[[ Data excerpts, beginning ]]

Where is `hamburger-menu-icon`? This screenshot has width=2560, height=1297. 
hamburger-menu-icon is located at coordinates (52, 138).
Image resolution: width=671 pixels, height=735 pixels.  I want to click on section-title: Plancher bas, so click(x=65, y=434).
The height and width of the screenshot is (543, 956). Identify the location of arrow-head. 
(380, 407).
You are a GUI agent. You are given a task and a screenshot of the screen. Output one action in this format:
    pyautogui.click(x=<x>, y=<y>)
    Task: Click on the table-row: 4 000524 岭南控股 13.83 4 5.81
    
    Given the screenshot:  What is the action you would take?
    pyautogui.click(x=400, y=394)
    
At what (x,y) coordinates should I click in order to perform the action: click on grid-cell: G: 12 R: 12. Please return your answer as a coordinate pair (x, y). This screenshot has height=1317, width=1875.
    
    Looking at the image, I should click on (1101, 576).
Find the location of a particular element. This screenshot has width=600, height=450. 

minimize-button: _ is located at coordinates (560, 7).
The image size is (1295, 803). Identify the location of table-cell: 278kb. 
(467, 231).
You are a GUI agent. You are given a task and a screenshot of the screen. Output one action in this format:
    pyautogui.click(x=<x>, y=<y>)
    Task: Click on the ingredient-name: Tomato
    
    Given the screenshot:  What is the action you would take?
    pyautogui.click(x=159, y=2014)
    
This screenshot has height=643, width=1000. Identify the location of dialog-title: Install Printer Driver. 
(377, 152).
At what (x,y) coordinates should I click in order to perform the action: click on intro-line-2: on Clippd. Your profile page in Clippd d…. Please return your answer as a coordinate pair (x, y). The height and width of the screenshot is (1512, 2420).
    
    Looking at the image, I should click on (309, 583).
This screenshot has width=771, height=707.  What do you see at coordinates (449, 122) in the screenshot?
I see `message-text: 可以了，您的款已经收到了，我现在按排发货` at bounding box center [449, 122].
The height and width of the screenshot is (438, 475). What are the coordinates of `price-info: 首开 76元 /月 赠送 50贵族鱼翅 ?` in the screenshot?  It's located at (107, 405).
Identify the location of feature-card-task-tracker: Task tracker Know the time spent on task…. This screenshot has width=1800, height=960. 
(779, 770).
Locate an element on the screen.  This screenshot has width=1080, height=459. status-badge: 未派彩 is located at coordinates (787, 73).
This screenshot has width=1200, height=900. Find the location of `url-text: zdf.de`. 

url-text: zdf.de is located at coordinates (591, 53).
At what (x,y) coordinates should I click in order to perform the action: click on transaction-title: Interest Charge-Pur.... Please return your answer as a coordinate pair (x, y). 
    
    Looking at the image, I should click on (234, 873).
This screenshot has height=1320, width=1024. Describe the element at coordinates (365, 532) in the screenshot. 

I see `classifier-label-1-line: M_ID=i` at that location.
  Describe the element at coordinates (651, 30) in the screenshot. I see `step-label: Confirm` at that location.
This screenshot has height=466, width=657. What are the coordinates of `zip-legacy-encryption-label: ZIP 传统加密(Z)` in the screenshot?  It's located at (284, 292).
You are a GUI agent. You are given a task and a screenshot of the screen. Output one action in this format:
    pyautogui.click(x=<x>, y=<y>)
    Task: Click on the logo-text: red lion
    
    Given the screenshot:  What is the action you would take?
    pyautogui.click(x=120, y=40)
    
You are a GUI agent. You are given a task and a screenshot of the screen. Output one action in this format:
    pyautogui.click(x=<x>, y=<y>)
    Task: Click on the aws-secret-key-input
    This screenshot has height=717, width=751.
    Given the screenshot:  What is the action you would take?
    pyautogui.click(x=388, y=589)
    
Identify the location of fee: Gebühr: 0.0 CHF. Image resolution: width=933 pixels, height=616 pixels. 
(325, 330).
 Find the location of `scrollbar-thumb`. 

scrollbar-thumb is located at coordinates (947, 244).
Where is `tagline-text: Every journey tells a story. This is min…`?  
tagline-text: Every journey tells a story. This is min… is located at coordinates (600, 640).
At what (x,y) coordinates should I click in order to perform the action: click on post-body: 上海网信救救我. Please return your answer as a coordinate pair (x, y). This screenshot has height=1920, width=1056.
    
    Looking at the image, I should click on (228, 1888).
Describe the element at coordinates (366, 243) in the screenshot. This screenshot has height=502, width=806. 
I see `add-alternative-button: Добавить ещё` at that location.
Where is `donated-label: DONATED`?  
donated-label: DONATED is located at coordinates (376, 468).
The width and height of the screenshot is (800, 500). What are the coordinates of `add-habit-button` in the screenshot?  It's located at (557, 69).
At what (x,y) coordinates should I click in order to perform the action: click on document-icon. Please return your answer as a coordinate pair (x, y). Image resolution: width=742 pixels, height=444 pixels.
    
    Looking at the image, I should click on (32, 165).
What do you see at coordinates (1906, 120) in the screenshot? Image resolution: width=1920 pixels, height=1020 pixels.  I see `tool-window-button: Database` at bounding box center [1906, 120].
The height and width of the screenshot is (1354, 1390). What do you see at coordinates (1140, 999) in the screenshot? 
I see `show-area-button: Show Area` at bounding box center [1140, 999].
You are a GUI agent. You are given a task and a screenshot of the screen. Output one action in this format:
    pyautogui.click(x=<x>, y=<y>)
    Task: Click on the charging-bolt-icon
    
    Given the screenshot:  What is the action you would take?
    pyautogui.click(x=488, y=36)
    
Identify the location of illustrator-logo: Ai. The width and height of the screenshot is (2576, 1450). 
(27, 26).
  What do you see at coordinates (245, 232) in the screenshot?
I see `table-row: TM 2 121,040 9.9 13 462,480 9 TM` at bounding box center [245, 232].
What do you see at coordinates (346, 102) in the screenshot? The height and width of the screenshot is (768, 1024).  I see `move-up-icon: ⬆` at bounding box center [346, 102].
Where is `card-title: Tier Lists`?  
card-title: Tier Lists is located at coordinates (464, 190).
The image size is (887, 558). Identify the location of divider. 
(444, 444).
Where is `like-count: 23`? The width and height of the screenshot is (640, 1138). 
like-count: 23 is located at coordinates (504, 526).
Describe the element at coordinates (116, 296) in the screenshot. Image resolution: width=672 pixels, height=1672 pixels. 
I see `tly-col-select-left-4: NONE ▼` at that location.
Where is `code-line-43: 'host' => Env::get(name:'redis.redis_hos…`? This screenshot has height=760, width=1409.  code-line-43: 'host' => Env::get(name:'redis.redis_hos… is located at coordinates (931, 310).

[[ Data excerpts, end ]]

What is being asked → Can you write out the material word for word, starting at the line that contains "The width and height of the screenshot is (800, 500)." and stopping after the line that contains "pyautogui.click(x=488, y=36)"?

Task output →
The width and height of the screenshot is (800, 500). What are the coordinates of `add-habit-button` in the screenshot?  It's located at (557, 69).
At what (x,y) coordinates should I click in order to perform the action: click on document-icon. Please return your answer as a coordinate pair (x, y). Image resolution: width=742 pixels, height=444 pixels.
    
    Looking at the image, I should click on (32, 165).
What do you see at coordinates (1906, 120) in the screenshot? Image resolution: width=1920 pixels, height=1020 pixels.  I see `tool-window-button: Database` at bounding box center [1906, 120].
The height and width of the screenshot is (1354, 1390). What do you see at coordinates (1140, 999) in the screenshot? 
I see `show-area-button: Show Area` at bounding box center [1140, 999].
You are a GUI agent. You are given a task and a screenshot of the screen. Output one action in this format:
    pyautogui.click(x=<x>, y=<y>)
    Task: Click on the charging-bolt-icon
    
    Given the screenshot:  What is the action you would take?
    pyautogui.click(x=488, y=36)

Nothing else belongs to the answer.